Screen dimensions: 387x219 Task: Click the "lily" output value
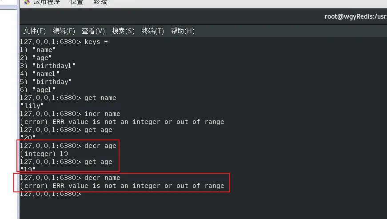click(32, 106)
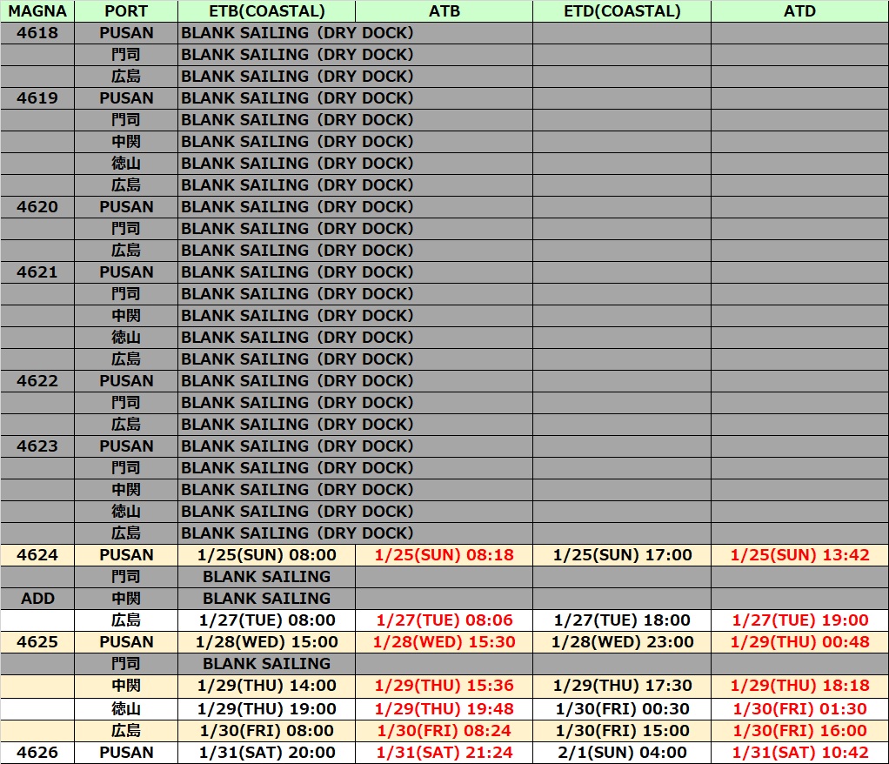
Task: Click voyage number 4618 cell
Action: tap(37, 33)
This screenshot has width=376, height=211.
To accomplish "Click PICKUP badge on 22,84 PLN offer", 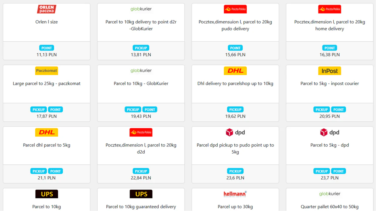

------------

[Exercise instructions]
Leave the pictures out. Otherwise, output the listing above exactly.

[Answer section]
Screen dimensions: 387x219 Task: Click the "lily" output value
click(32, 106)
Task: Click voyage number 4618 cell
Action: tap(37, 33)
This screenshot has width=376, height=211.
To accomplish "Click PICKUP badge on 22,84 PLN offer", 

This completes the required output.